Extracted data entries
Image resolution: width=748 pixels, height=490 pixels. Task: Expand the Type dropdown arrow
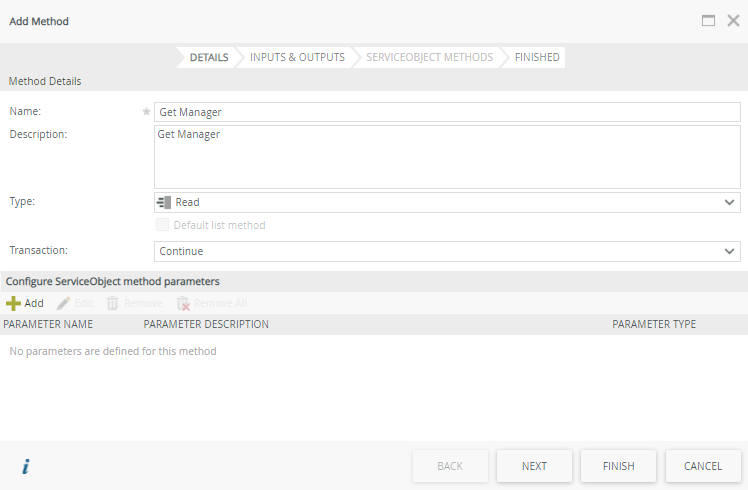[729, 202]
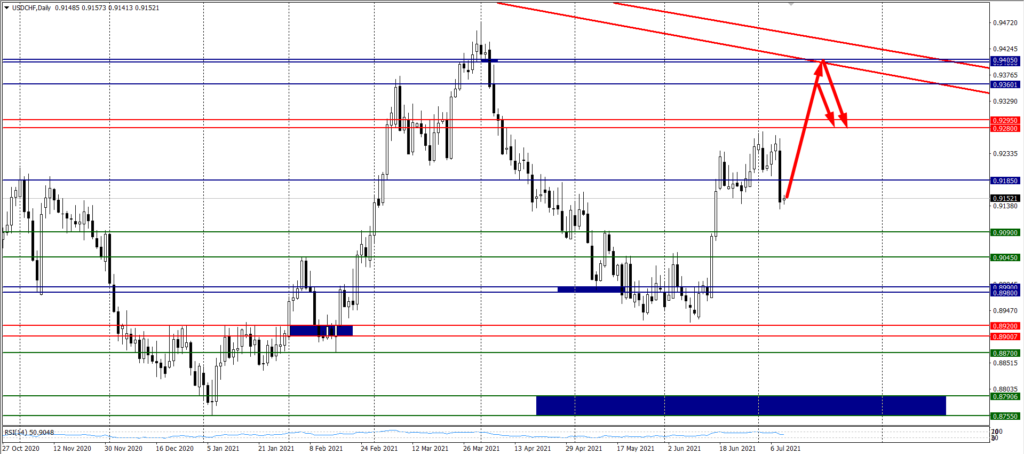
Task: Select the thin blue rectangle near May 2021
Action: click(x=590, y=289)
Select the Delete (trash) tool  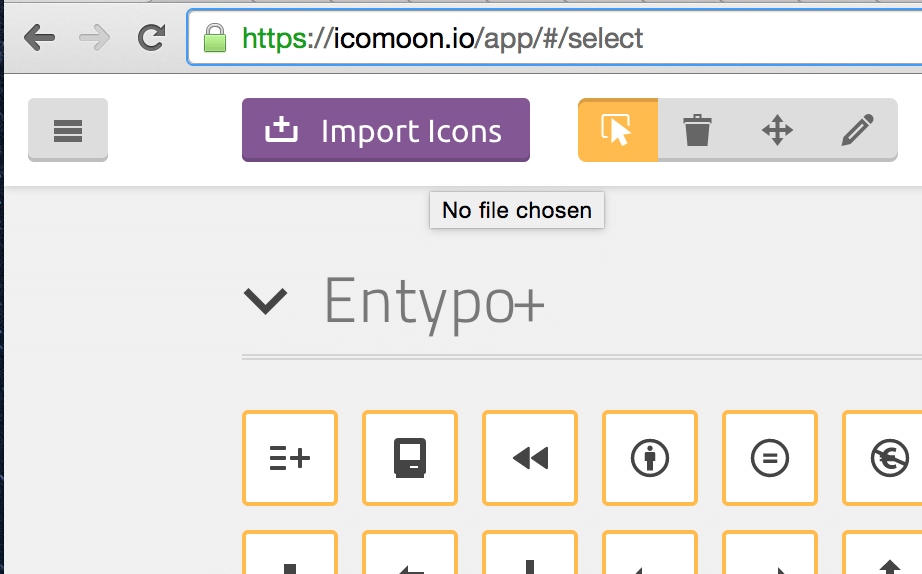click(697, 130)
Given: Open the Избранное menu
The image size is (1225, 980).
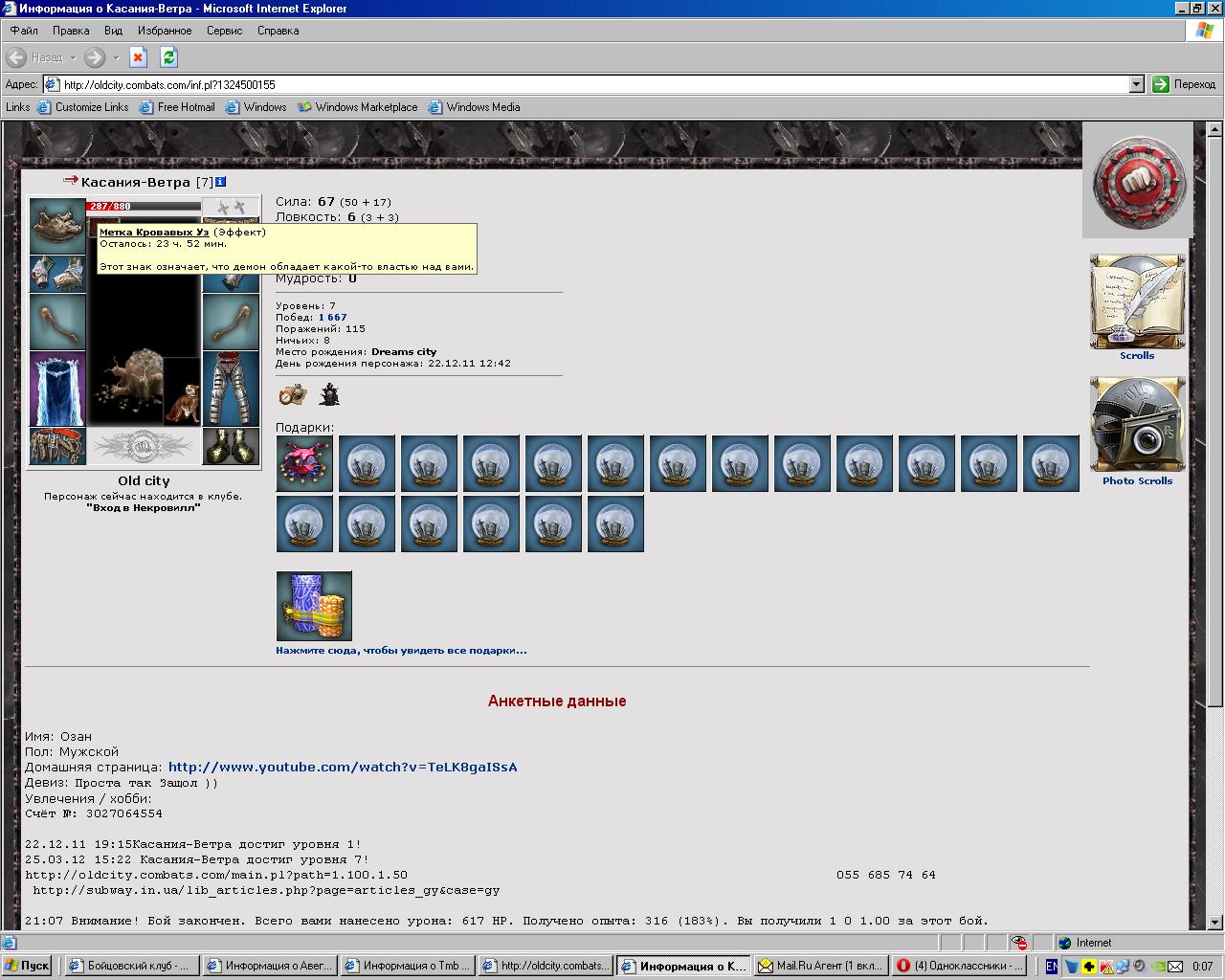Looking at the screenshot, I should 165,31.
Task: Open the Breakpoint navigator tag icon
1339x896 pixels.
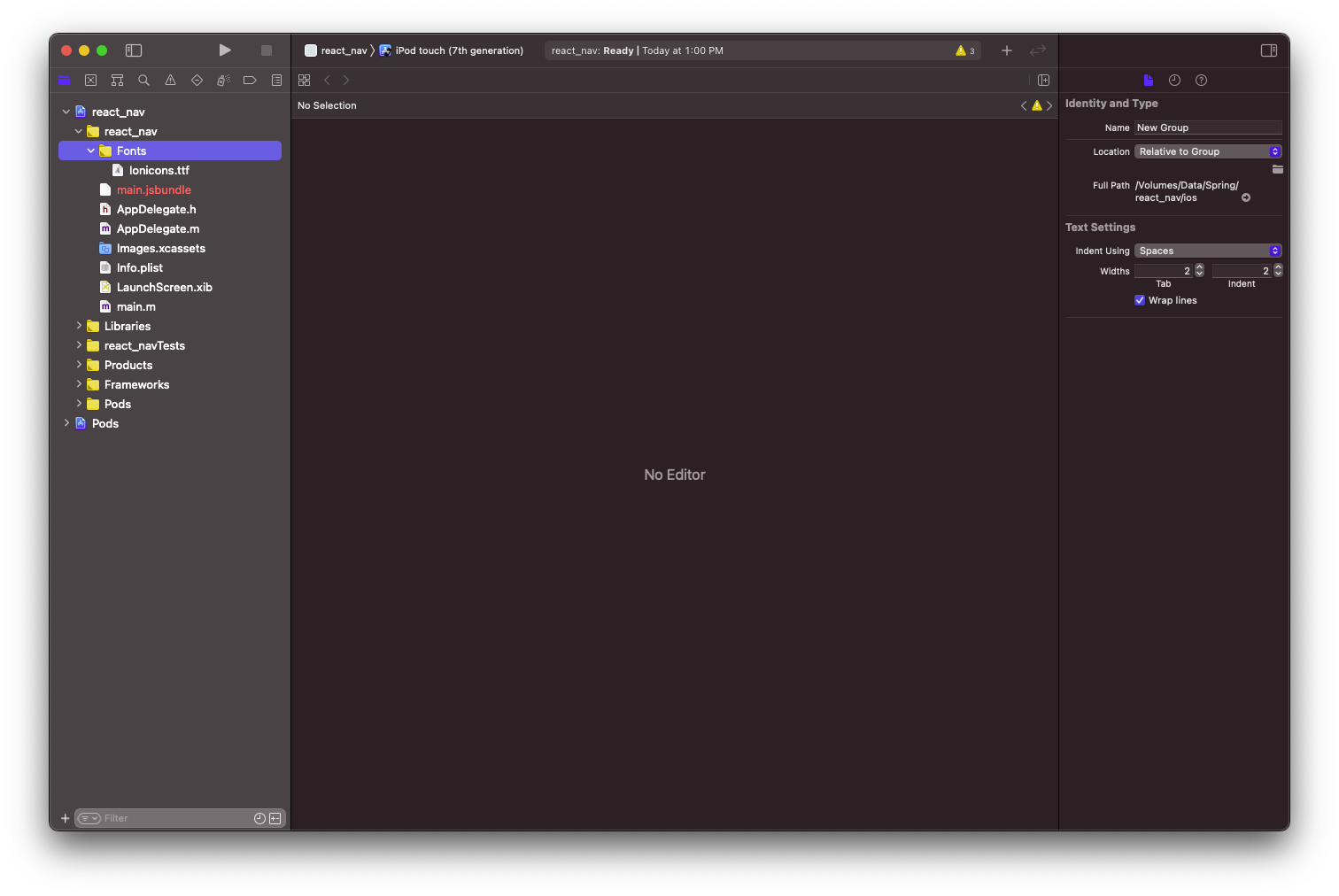Action: tap(250, 80)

**Task**:
State how many lines of the records above contain the word "Open", giving only that number.

**Answer to this problem**:
2